As shown in Part I, there are a series of issues related to internal data management policies and approaches. The answers to these problems are not trivial, and we need a frame to approach them.
A Data Stage of Development Structure (DS2) is a maturity model built for this purpose, a roadmap developed to implement a revenue-generating and impactful data strategy. It can be used to assess the current situation of the company and to understand the future steps to undertake to enhance internal big data capabilities.
The following table provides a four by four matrix where the increasing stages of evolution are indicated as Primitive, Bespoke, Factory, and Scientific, while the metrics they are considered through are Culture, Data, Technology, and Talent. The final considerations are drawn in the last row, the one that concerns the financial impact on the business of a well-set data strategy.
Stage one is about raising awareness: the realization that data science could be relevant to the company business. In this phase, there is neither any governance structure in place nor any pre-existing technology and above all no organization-wide buy-in. Yet, tangible projects are still the result of individual’s data enthusiasm being channelled into something actionable. The set of skills owned is still rudimental, and the actual use of data is quite rough. Data are used only to convey basic information to the management, so it does not really have any impact on the business. Being at this stage does not mean being inevitably unsuccessful, but it simply shows that the projects performance and output are highly variable, contingent, and not sustainable.
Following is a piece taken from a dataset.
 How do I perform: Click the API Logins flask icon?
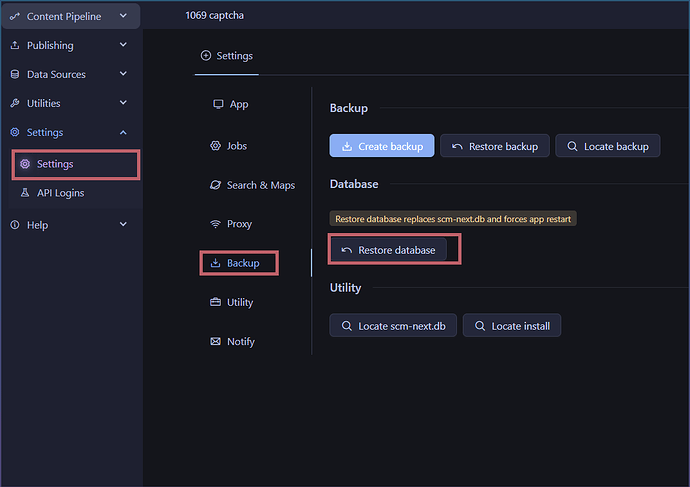pyautogui.click(x=25, y=193)
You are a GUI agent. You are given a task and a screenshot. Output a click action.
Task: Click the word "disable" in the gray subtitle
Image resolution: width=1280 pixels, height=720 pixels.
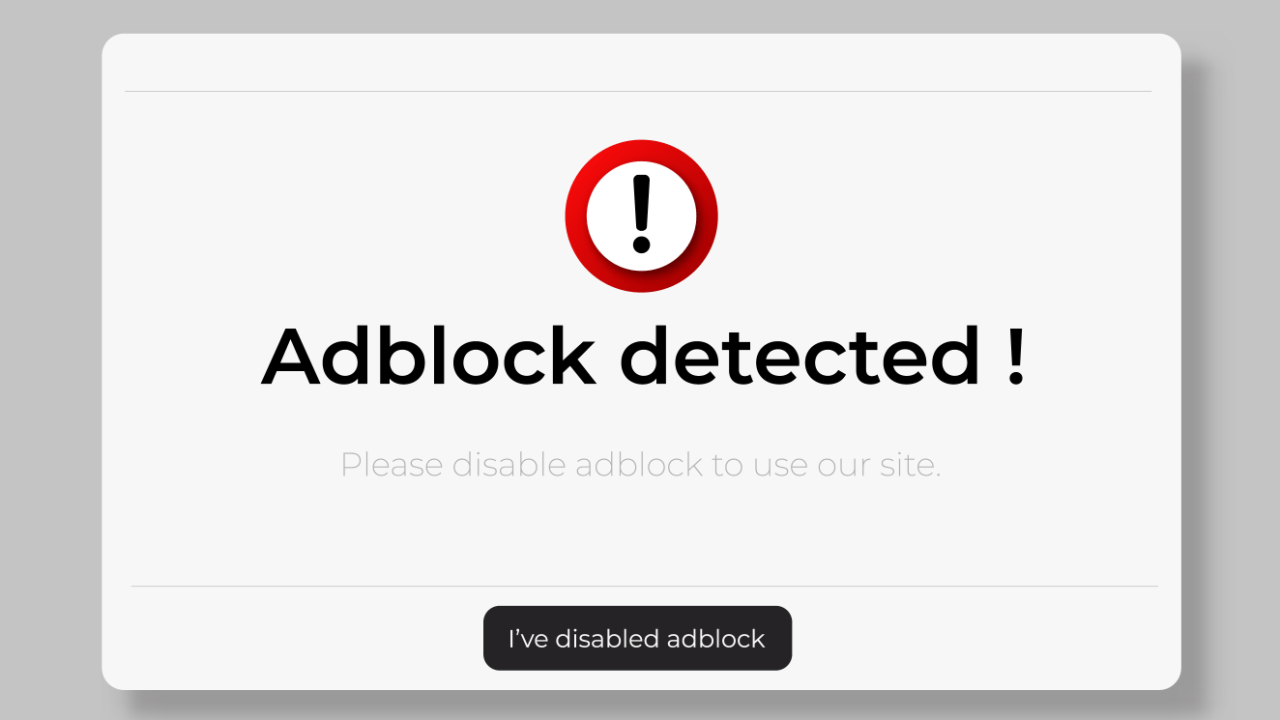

The second Phase is the reinforcing one: it is actually an exploration period. The pilot has proved big data to have a value, but new competencies, technologies and infrastructures are required — and especially a new data governance, in order to also take track of possible data contagion and different actors who enter the data analytics process at different stages. Since management contribution is still very limited, the potential applications are relegated to a single department or a specific function. The methods used although more advanced than in Phase I are still highly customized and not replicable.
By contrast, Phase III adopts a more standardized, optimized, and replicable process: access to the data is much broader, the tools are at the forefront, and a proper recruitment process has been set to gather talents and resources. The projects benefit from regular budget allocation, thanks to the high-level commitment of the leadership team.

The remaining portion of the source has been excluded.